A viajem não ia demorar muito, por isso não quis mais dormir, então fiquei pensando que fuzuê foi minha vida esses dias. "Beatriz, você beijou o Thomas e ta quase pegando o Lucas, que loco. Não pêra ai, a primeira coisa que você lembrou foi o beijo do Thomas, ta pirando garota, realmente isso era pra você esquecer, esquecer. Continuando eu bebi como já bebia e a Roberta também, queria ver ela de novo" passei o meu tempo pensando em tudo. O meu suposto tio tirou mais uma tigela de frango da bolsa dele. Dei um sorriso que ele percebeu e ficou me olhando com cara de retardado, "Lá vem coisa" pensei.
- Ta rindo de que? – "Que cara mais chato" pensei.
- Ham? – levantei minhas sobrancelhas – Não se pode rir mais nesse mundo?
- Poder, pode mas eu peguei o negocio aqui e você começou a rir, algum problema?
- Tem, você não oferece esse frango pra ninguém e com esse cheiro incendiando o lugar não da pra resistir.
- Você quer? – ele disse rindo.
- Não valeu só o cheiro me satisfaz, brigado – disse e coloque o fone no ouvido. "Eu sou uma morta de fome, que isso" pensei.
Graças a deus já cheguei no aero. Como podemos começar, minha mãe não estava lá, era madrugada, não estava tão vazio e eu tinha pouca grana pra pagar um táxi. "Não acredito que minha mãe não veio, só me fudendo mesmo" pensei. Tentei ligar mais de cinqüenta vezes pra ela e só se ouvia uma barulhada horrível do outro lado da linha. "Deve ta no forró, só pode, uma barulhada, agora eu me viro"
- O que eu faço agora?– disse sentada um uma das cadeiras de frente pra praça de alimentação.
- Bia? – a pessoa miserável que me matou, não lembrava direito quem era, mas era bonito.
- Ta falando comigo? – ele se sentou do meu lado e cutucou uma garota do outro lado.
- Você se chama Bia? – a menina fez que não com a cabeça – Então só pode ser você – disse voltando a olhar pra mim.

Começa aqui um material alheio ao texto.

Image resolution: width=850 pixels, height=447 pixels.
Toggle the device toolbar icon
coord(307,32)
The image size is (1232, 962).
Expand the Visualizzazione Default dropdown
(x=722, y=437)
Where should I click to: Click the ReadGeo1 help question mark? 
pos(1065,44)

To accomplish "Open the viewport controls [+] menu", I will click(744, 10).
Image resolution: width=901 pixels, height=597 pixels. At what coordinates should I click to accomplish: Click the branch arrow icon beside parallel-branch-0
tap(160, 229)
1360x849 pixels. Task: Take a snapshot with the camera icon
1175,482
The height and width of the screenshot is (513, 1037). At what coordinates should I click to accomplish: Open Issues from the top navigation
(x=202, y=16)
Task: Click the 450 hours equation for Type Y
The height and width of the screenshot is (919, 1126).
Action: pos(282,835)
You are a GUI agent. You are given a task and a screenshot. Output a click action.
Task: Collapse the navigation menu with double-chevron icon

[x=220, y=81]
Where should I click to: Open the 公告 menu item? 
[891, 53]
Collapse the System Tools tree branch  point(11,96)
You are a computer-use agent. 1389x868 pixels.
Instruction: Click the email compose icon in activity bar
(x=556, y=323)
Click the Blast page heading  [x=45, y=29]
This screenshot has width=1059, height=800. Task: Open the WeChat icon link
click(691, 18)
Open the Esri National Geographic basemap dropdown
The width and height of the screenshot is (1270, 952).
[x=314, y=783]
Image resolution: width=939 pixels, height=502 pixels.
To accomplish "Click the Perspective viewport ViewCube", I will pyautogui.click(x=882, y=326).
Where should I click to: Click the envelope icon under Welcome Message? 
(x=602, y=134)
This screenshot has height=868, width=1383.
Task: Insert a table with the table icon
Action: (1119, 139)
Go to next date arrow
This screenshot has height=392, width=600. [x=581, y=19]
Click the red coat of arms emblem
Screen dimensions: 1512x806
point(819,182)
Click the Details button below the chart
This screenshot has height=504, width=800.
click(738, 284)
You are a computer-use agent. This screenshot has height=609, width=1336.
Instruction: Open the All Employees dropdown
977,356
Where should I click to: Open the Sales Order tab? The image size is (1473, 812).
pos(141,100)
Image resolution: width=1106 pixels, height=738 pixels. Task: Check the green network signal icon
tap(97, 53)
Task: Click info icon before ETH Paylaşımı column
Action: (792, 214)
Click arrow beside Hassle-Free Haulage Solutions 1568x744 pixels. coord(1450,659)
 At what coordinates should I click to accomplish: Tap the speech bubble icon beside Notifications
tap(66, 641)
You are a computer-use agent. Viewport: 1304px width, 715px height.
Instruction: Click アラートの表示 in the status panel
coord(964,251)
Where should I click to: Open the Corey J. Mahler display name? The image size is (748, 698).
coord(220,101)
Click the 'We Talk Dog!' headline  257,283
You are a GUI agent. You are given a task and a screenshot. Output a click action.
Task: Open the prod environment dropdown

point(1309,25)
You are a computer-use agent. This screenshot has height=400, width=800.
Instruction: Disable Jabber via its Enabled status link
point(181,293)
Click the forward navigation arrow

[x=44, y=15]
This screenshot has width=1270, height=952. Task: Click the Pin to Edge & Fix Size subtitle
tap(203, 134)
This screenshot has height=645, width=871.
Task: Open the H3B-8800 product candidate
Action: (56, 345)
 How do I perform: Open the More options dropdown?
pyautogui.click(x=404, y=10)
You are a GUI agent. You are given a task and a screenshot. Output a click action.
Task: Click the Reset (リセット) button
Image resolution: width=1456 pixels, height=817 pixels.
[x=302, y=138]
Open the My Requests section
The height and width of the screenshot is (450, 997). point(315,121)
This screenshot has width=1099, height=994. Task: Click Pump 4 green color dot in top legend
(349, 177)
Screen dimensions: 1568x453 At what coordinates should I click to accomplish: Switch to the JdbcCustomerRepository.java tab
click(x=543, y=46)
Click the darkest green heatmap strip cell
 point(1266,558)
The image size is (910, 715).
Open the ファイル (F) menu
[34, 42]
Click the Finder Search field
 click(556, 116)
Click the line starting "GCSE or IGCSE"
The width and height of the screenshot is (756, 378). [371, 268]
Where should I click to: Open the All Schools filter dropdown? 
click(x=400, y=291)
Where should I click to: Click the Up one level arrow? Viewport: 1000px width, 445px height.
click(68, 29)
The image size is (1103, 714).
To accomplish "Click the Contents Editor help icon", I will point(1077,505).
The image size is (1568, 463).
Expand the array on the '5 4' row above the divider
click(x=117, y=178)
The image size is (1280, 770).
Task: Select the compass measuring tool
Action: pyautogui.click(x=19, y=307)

- Primeiro você é louco e segundo que é você? – ainda não me lembrava da cara, ele não me era desconhecido.
- Eu sou aquele garçom, do restaurante que você foi com a Roberta, lembra – "O gostosão" pensei.
- ah o gostosão – eu disse isso alto? – desculpa.
- O que?
- Nada, esquece. Lembro de você, o que ta fazendo aqui?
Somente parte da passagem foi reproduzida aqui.